First, the TARDIS takes them to a dystopian future New York City which has been destroyed by war against "the Smoke," a man who acquired one of the stones and followed Ghost's example, only it all went wrong. Okay, so George Mann understands the superhero genre and conventions.
There are some things, as a superhero fan, I really appreciated about this segment:
The parallels to Injustice, with having a "Superman" type character out to control everything, to the point where he ends up becoming the villain.
The fact that the Smoke, in his human form, looks like Superman's villain, Lex Luthor.
The way the Twelfth Doctor clocks Smoke immediately as "he's not a super villain. He's just a very confused, very scared young man." Which is very much in keeping with the Twelfth Doctor's compassionate side.
Unfortunately, as is my problem with a lot of the DW tie-in comics, this suffers from ridiculous pacing problems.

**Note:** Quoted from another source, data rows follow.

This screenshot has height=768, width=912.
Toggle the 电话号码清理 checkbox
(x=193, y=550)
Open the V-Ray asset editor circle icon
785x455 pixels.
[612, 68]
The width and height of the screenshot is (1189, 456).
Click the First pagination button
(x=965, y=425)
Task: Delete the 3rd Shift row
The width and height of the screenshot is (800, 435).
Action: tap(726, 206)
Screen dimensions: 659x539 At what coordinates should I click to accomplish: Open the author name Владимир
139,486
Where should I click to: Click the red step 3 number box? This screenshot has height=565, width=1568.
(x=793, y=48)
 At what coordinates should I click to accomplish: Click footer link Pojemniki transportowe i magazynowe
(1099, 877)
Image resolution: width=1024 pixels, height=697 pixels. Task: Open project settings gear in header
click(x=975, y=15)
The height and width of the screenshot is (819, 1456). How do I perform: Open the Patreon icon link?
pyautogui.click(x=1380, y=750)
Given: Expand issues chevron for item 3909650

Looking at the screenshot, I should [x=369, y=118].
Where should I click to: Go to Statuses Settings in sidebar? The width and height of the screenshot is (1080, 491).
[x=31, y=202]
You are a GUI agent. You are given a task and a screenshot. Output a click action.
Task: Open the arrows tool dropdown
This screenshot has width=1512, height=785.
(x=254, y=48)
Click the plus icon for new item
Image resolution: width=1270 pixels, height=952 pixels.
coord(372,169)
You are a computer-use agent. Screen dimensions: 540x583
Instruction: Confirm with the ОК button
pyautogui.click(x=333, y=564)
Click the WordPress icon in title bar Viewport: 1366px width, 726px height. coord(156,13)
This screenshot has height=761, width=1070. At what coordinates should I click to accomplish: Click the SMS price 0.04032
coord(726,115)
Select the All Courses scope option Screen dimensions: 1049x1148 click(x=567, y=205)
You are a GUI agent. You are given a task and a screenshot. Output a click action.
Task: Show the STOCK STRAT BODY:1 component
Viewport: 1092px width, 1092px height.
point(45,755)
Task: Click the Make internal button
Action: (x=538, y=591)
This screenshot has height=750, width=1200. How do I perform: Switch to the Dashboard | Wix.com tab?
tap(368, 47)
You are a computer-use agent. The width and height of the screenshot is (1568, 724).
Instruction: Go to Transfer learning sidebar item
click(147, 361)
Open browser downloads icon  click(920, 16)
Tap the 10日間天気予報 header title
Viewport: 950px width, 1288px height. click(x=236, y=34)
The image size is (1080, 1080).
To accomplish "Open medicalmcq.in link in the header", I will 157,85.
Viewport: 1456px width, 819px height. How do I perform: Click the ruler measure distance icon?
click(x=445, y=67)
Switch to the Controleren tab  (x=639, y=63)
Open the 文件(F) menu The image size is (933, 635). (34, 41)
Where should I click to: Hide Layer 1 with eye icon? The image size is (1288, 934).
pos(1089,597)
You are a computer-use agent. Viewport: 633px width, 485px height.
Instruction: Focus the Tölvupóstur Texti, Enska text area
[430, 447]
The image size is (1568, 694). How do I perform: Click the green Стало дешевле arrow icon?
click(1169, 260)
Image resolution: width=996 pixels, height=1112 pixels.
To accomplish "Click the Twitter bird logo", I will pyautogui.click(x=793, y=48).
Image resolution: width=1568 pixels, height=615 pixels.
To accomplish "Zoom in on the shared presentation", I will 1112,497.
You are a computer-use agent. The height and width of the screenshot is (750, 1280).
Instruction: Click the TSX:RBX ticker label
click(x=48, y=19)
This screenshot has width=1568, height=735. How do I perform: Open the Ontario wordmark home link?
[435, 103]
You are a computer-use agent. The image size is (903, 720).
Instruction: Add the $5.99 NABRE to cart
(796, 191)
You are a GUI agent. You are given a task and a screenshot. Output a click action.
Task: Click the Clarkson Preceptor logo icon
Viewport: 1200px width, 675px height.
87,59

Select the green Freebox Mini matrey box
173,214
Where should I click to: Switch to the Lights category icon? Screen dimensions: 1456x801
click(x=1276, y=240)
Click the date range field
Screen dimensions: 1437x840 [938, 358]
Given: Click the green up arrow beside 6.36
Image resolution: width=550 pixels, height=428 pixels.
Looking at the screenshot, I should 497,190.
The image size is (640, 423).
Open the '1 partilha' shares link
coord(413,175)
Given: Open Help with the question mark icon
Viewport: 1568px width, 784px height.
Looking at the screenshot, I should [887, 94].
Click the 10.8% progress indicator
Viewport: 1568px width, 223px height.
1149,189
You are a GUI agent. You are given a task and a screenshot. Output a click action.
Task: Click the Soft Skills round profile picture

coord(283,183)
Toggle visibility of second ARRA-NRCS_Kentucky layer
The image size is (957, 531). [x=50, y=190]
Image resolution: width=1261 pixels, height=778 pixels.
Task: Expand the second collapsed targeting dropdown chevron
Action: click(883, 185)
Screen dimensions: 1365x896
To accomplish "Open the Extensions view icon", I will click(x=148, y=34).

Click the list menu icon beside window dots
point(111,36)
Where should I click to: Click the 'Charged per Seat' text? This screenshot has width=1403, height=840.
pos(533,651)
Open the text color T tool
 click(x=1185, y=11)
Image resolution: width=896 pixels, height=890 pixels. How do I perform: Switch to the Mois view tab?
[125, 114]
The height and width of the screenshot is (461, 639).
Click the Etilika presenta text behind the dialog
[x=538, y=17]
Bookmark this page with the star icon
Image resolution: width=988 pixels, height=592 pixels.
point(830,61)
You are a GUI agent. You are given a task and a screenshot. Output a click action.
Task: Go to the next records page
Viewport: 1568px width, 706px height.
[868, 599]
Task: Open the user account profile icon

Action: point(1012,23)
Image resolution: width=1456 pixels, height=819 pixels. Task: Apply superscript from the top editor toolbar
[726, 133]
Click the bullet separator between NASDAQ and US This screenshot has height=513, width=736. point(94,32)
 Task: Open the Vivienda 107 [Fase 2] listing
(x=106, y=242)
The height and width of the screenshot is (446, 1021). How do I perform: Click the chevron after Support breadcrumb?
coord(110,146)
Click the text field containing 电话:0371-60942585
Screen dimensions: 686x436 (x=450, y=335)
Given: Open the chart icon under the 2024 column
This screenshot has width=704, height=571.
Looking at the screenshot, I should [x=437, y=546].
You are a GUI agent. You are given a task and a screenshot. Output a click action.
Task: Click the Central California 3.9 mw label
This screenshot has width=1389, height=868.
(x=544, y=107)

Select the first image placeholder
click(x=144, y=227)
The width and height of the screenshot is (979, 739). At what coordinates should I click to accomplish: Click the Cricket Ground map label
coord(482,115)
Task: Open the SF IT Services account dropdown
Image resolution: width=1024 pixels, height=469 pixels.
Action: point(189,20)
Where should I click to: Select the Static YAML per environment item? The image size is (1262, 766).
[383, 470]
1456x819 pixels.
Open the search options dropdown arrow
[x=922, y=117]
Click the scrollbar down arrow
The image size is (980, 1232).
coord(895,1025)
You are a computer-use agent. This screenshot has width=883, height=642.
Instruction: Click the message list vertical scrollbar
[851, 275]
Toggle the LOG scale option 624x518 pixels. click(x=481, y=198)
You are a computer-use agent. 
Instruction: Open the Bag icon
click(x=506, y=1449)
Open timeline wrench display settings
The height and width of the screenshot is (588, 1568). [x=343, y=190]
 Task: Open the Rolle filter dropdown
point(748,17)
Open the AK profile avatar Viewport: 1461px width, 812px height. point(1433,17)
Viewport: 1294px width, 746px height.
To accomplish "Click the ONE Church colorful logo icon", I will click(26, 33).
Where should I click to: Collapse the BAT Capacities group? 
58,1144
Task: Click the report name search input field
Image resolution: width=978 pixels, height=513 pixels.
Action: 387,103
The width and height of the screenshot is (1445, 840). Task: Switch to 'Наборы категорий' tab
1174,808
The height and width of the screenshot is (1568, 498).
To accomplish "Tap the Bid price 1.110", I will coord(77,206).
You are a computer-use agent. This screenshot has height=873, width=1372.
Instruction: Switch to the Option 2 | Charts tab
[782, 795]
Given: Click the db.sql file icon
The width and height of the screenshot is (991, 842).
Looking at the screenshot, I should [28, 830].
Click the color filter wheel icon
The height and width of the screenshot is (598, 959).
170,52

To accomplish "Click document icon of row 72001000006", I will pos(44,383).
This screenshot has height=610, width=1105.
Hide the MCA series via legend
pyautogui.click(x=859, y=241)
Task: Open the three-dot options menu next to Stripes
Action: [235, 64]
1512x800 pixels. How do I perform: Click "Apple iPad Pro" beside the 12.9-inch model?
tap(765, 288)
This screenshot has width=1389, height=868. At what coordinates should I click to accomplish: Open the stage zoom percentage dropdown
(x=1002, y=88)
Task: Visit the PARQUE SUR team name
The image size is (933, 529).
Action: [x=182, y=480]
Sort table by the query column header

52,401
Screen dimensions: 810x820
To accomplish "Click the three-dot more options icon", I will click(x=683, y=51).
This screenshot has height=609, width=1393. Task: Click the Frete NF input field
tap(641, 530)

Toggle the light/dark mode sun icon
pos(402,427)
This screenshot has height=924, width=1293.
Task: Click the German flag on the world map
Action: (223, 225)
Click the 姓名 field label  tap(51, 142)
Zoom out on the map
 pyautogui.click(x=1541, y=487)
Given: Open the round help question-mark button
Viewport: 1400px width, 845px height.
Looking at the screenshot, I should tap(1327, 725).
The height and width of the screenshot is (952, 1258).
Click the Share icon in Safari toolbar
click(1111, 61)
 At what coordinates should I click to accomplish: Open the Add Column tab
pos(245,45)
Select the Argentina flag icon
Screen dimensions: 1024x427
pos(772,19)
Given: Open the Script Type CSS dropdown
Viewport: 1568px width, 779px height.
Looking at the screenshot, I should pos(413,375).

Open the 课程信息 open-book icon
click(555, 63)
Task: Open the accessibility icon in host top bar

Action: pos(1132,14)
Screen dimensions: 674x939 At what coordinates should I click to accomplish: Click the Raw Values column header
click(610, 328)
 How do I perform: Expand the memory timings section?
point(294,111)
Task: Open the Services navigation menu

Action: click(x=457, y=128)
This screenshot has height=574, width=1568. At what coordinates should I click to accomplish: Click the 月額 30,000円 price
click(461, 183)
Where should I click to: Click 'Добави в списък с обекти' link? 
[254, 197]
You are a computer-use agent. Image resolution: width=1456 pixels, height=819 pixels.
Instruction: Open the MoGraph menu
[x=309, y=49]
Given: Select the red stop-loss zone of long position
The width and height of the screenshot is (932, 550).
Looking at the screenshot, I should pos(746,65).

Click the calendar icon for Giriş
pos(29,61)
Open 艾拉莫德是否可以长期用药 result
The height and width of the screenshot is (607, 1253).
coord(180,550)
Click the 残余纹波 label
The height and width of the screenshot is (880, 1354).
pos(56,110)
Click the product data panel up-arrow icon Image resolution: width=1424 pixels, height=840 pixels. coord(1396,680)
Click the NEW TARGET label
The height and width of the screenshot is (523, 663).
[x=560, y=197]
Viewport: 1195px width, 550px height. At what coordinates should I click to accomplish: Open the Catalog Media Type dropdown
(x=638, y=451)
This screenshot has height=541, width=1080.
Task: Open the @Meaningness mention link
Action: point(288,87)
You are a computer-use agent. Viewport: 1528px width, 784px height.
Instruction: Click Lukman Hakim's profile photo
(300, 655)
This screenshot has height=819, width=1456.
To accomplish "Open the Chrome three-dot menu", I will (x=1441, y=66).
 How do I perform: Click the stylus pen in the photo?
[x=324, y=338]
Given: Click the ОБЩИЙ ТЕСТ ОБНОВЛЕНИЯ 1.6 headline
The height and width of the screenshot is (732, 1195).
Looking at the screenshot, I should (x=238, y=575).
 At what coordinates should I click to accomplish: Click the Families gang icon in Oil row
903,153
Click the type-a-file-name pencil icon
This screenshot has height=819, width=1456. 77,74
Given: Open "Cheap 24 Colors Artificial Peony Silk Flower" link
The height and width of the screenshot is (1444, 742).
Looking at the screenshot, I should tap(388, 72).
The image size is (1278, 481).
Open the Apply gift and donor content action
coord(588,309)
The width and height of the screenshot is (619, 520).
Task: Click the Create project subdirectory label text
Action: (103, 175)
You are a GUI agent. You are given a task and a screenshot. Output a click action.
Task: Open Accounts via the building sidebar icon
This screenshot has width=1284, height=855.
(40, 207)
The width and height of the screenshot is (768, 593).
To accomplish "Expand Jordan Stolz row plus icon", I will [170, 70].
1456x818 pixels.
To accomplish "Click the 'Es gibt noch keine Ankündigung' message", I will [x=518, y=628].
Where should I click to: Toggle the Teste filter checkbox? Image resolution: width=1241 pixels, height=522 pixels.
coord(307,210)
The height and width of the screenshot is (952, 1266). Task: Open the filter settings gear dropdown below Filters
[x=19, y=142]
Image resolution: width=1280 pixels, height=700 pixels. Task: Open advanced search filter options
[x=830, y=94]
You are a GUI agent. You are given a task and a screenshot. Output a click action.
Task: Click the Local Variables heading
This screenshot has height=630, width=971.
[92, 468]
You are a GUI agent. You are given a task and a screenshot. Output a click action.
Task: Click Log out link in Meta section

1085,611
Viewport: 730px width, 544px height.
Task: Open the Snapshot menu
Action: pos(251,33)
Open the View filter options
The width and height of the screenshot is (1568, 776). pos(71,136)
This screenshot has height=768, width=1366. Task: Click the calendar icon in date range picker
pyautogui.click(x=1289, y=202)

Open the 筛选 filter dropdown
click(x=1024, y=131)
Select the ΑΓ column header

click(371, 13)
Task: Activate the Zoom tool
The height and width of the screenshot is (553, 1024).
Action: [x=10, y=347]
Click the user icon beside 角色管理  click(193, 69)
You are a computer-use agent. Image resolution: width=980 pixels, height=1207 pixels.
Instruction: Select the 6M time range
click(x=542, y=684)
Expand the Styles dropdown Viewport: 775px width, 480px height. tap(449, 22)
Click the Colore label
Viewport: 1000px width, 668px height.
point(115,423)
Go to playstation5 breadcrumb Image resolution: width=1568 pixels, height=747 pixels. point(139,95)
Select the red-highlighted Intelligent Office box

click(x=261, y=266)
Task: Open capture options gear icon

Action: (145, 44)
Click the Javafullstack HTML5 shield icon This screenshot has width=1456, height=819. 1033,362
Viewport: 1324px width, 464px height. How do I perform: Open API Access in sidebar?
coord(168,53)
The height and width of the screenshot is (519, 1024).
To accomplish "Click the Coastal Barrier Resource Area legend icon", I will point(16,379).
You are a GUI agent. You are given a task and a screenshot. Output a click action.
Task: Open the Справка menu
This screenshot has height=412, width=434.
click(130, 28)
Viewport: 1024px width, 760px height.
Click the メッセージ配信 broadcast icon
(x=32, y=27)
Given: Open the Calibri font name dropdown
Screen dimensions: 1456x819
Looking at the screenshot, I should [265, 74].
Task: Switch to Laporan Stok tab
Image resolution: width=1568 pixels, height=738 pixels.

The whole story with the dystopian New York and Smoke could easily have been expanded and delved into both Ethan/Smoke and Grant/Ghost's characters, but instead it wraps up in just over one issue and we're off to chase the next gemstone.
The second story is much more confusing. They land on an alien world where the people have willingly allowed Harmony Shoal (the floating brains from the episode) to take over. This is due to a convoluted bit of exposition regarding how these people evolved, which only made things more confusing. Also, their whole bodies are their brains? Or something?
In the third part, we get the return of the Sycorax from 2005's The Christmas Invasion and just . . . why? Why are they here? They add nothing and they're not interesting.
Lucy, Grant's wife, narrates at the reader non-stop. And she doesn't come off like the character from the episode, either, but a much more generic "wife of the superhero" type. She's missing the humor that made her character work on screen, and the narration is all trite superhero cliches.
We get three different pencillers across a very short span of pages, and while the first two are relatively similar in style, the third is jarring. I also found it hard to tell what was going on in some of the scenes. Which is, you know, a problem in a comic book!
All-in-all, I was disappointed with this. I feel like it could have worked, had it stayed with the first story and expanded on that. It really felt like a "superheroes-but-with-the Doctor" story, but the book as a whole was too rushed and chaotic. Would not recommend, even if you loved the episode.